I’m particularly not dealing with this well because in the back of my mind, I keep thinking, “Well, if we just eloped and pissed off everyone at once, we wouldn’t be dealing with this.” But our deposits have been made, so it’s too late to back out. I feel resentment toward his family, and it’s not a feeling I want to start our married life together. Is this normal?! Please help!
Just invite her.
If you’re inviting other aunts and singling out this one, you’re making a Statement and sending a Message that I don’t think you intend. If she hasn’t hurt anyone, there’s no sordid past or specific issue, then it’s really probably not worth any of this drama.

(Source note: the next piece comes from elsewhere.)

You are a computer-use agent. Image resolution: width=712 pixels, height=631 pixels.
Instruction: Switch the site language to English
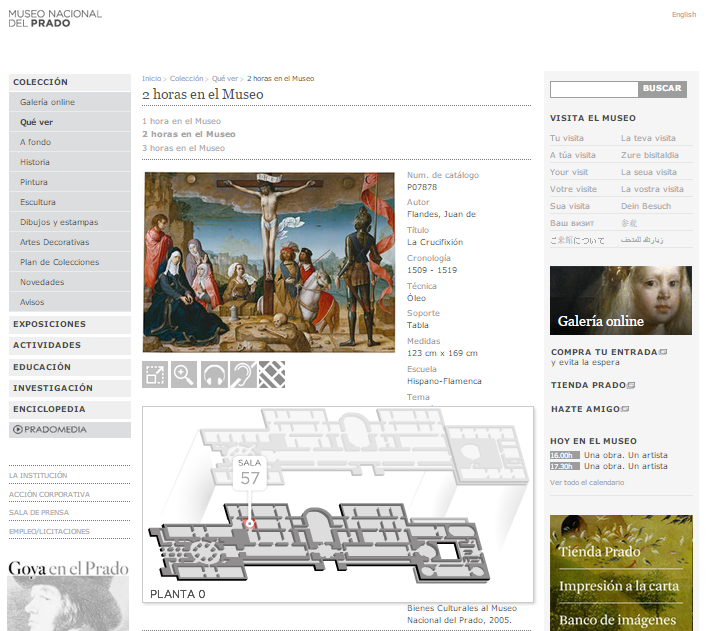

Other than all the usual family politics, it also sounds like the family just flat out wants to see her (they’re even offering up trades?!). And by inviting her, you’d be making a trade of your own: sending that one invitation in exchange for a lot less fighting. You may see this invitation as minor, but your family doesn’t. And frankly, it’s not up to you to determine that “this isn’t heartbreaking.” You don’t get to decide what’s important to people. You do get to decide how to respond. A terse email that dismisses concerns (rather than expressing that you’ve heard them and value them and have just decided otherwise) isn’t going to deescalate the situation. It’s just going to fuel the fire of that drama.
Don’t get me wrong, I’m all in favor of enduring some drama in order to stand your ground, but we’re talking about choosing your battles, here. Is this one worth fielding all of the family’s phone calls and crying and emails? Maybe save your fight for something you have a passionate stance on, rather than just, “Meh, we haven’t seen her in awhile.” By holding your ground on this point, you’re making a very clear statement. But that statement isn’t about your new baby family, or about your boundaries. All your new in-laws are hearing is that you don’t like this aunt, and you don’t care about the family’s feelings. That’s not a great foot to start on.
Besides, you said she probably won’t even come.